Some of it is in the announcement of partnerships like the partnership with ServiceNow. I’m a big believer in building this ecosystem of partners. And as you build the ecosystem—we may have a relationship for example with Carahsoft, which we made an announcement on. Well, Carahsoft has an interesting relationship with AWS. So if we can build up that ecosystem of partners which supports our channels, and supports the partners that are already part of [Blancco’s partner community], we become part of something bigger. The same thing with ServiceNow—ServiceNow has a big partnership, for example, with Accenture. We have a relationship with both. As we build ecosystem partners, they support our channels, and then our channels support our ecosystem—there’s a nice synergy we see between that. But I just think tactically, our marketing spend, our hiring is going more toward channels than it is towards direct—because we just think that’s how to support [customers] better.

How is it benefiting your channel partners for you to work with these marketplaces, such as AWS and ServiceNow?

It’s three things. One is it makes procurement more efficient. If you’re part of a marketplace, you’re already written into the contract. So for us and our partners, it makes the buying process easier because a lot of it’s already pre-baked into a marketplace agreement we have. That’s whether it’s ServiceNow or AWS or any others. Also, you can become part of a bigger budget. Sometimes they may not have a line item for data erasure, but they probably have a line item for ServiceNow or for AWS. So we become part of a bigger budget that you can attach that to. And I think third is, most of our partnerships are part of making something more efficient. ServiceNow is a great example. ServiceNow makes everything more efficient, and if we can be part of that workflow product that’s already there, it makes the product easier to sell. So we’re trying to make it easier to sell, easier to implement, easier to buy. All those things come from being part of marketplaces, and really help us and help our channels sell.

Why is your software a good fit for the AWS and ServiceNow marketplaces?

We always try to find partners, whether it’s AWS or ServiceNow, where we’re important to them. With AWS, for example, they want to move everybody to AWS. And we want to help them do that. If we can make it easier to move from your own data center to AWS, and we can take the risk away, then we can fit into what’s important to them. For ServiceNow, they really want to automate the lifecycle management of a piece of equipment. In a bunch of places, we can help them. So if you leave your job, and they want to give your PC to somebody else, they probably use ServiceNow to take that piece of equipment from you and give it to your colleague. They can implement us automatically, where they can erase that—so they take all the data off that’s important to you and to the company, and give the PC to a new colleague. We can help automate that. So the things they’re trying to do in lifecycle equipment, we help them do that by erasing the data. From that perspective, we think we fit into some of their key initiatives for this year or the next two years.

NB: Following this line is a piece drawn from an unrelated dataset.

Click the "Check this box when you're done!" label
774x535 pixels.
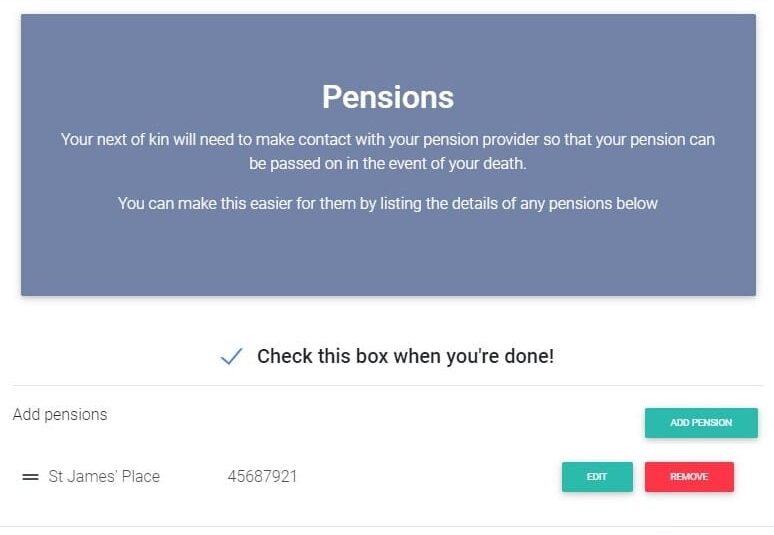pyautogui.click(x=405, y=356)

Are you recruiting new solution provider partners through working with these marketplaces?

Yes. First it’s deepening our partnership with our current partners—because many of our partners might already work with these new strategic partners we’ve announced. But it’s also absolutely to get to new partners. Maybe there’s a partner that didn’t see us as the right channel partner, and now suddenly we’re part of ServiceNow or AWS or others, and they suddenly want to work with us. So it’s deepening our relationship with current partners, and then finding new ones that allow us to expand out.

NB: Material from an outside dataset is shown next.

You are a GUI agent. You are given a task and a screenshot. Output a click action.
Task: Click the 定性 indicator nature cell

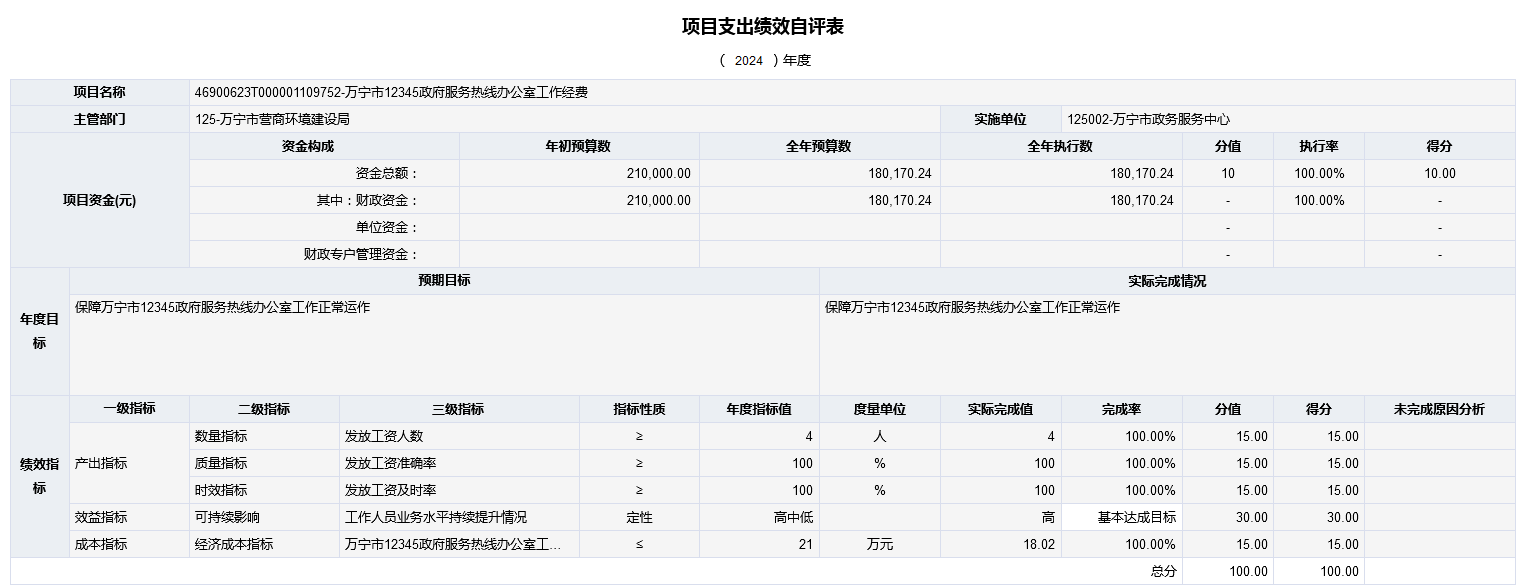(x=639, y=517)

Are you looking at moving into additional marketplaces, such as Microsoft?

There are others we want to get into. We’re trying to be careful, because it’s easy to announce partnerships, but it’s hard to pull them off. But Microsoft is clearly one that would be interesting to us, given their footprint in enterprise space and what they do. Microsoft would be a natural one that we’d want to think about, and there are probably a couple of others. I think what you‘ll see is us go out for one or two more of these marketplaces a year, to build this ecosystem that’s important to us.